» Data shown:
◆ ◆ ◆ ◆

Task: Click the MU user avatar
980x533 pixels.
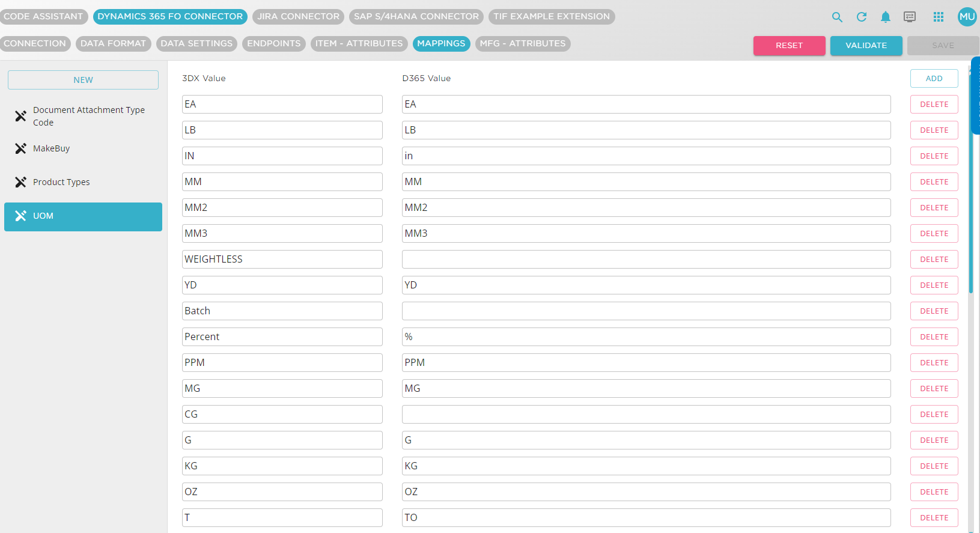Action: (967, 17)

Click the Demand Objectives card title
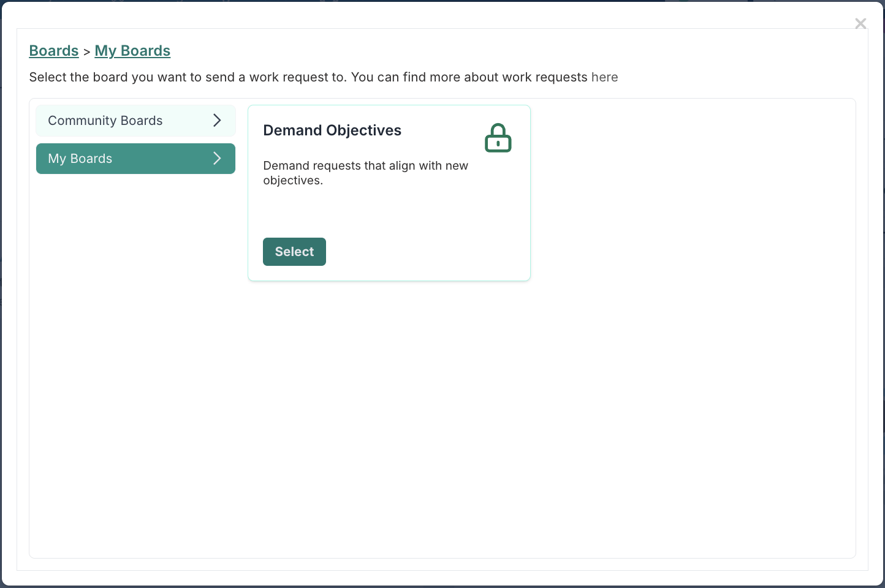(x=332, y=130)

◆ ◆ ◆ ◆

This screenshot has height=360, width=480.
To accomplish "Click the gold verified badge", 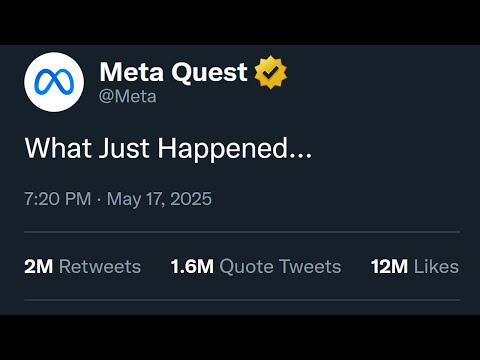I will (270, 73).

◆ ◆ ◆ ◆

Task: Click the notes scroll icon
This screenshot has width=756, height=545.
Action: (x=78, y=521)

◆ ◆ ◆ ◆

» Goal of the exercise: In the listing above, find the lines holding the word "Task" and copy them.

» Written reply:
Task: Click the MU user avatar
Task: Click the notes scroll icon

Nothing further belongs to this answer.